Don't make immigrants pay just to enter a visa lottery

The Hill20-05-2025

The House Judiciary Committee unveiled a budget bill last month containing a provision designed, much like poll taxes, to undermine access to the Diversity Visa Program and disproportionately impact immigrants of color.
Further, the proposed provision weaponizes the program so that our U.S. government can fleece vulnerable people primarily from the Global South — and particularly from Africa.
This is personal for me for multiple reasons. I run an immigration law firm that represents Diversity Visa selectees. Some of my amazing paralegals are themselves former Diversity Visa selectees. On top of that, I am a candidate for Congress in the seat currently held by Rep. Darrell Issa (R-Calif.), a member of this misguided committee.
Issa's committee wants to charge Diversity Visa entrants at least $250 to enter the lottery. If each of the 20 million qualified entries received for the fiscal 2025 program were accompanied by $250, the U.S. could raise $5 billion. While that new revenue might sound great to a teenager working for DOGE, it does not account for those from whom the funds would come: some of the poorest people on earth.
This is wrong.
I once had a client, a single African woman who was selected but did not have the money for the medical exam, much less the Diversity Visa application fee. Her parents did not want her to lose the opportunity, and so they sold the land on which they had planned to build a home just to pay for the medical exam and $330 application so she could attend the immigrant visa interview. It is easy to forget that many people in this world have incomes of $12 per week, which comes to about $600 per year.
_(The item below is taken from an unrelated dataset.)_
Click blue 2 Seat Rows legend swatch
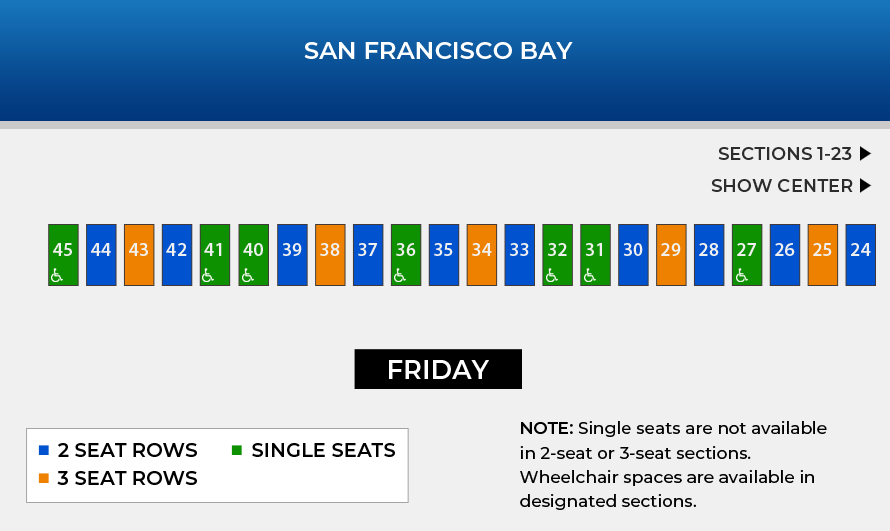The height and width of the screenshot is (531, 890). click(44, 450)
The 'get in line' crowd always omits how few and narrow paths there are to immigrate to the U.S., and how relatively expensive those paths already are.
The Diversity Visa program has led to a broader mix of nationalities represented in the U.S. immigrant population, creating a nation better equipped to understand and relate to the diversity of the world. Under the program, the U.S. issues visas specifically for immigrants who are natives of countries and regions from which fewer than 50,000 immigrants came to the U.S. over the previous five years. The program is responsible for the largest percentage of African and Black immigration to the U.S.
The luckiest of the selectees are granted immigrant visas and granted admission to enter the U.S, automatically becoming lawful permanent residents who may live and work in the country indefinitely.
Hopeful immigrants must submit entries each fall; they find out whether they 'won' by checking the State Department's website. Diversity Visa entrants for fiscal 2026 just recently got their results; with just shy of 20 million entrants this year, an entrant for 2026 had less than a 0.025 percent chance to be selected. From there, due to overselection, only about half of those selected are issued visas.
It is in that context that we cannot, ethically or morally, ask the poorest families on earth to spend $250 — nearly half their annual income — just for a negligible chance to be selected in the program. This would essentially constitute mass fraud. Immigration policy should be used as diplomatic tool to show other countries how great and fair good government can be. Instead, House Judiciary Committee Republicans are choosing to use immigration policy as a weapon to inflict harm on our country's credibility and reputation.
The U.S. is better than this. I pray that Americans stand up and say no to these misguided proposals.
Curtis Morrison is a California-based immigration attorney and candidate for Congress in California's 48th Congressional District.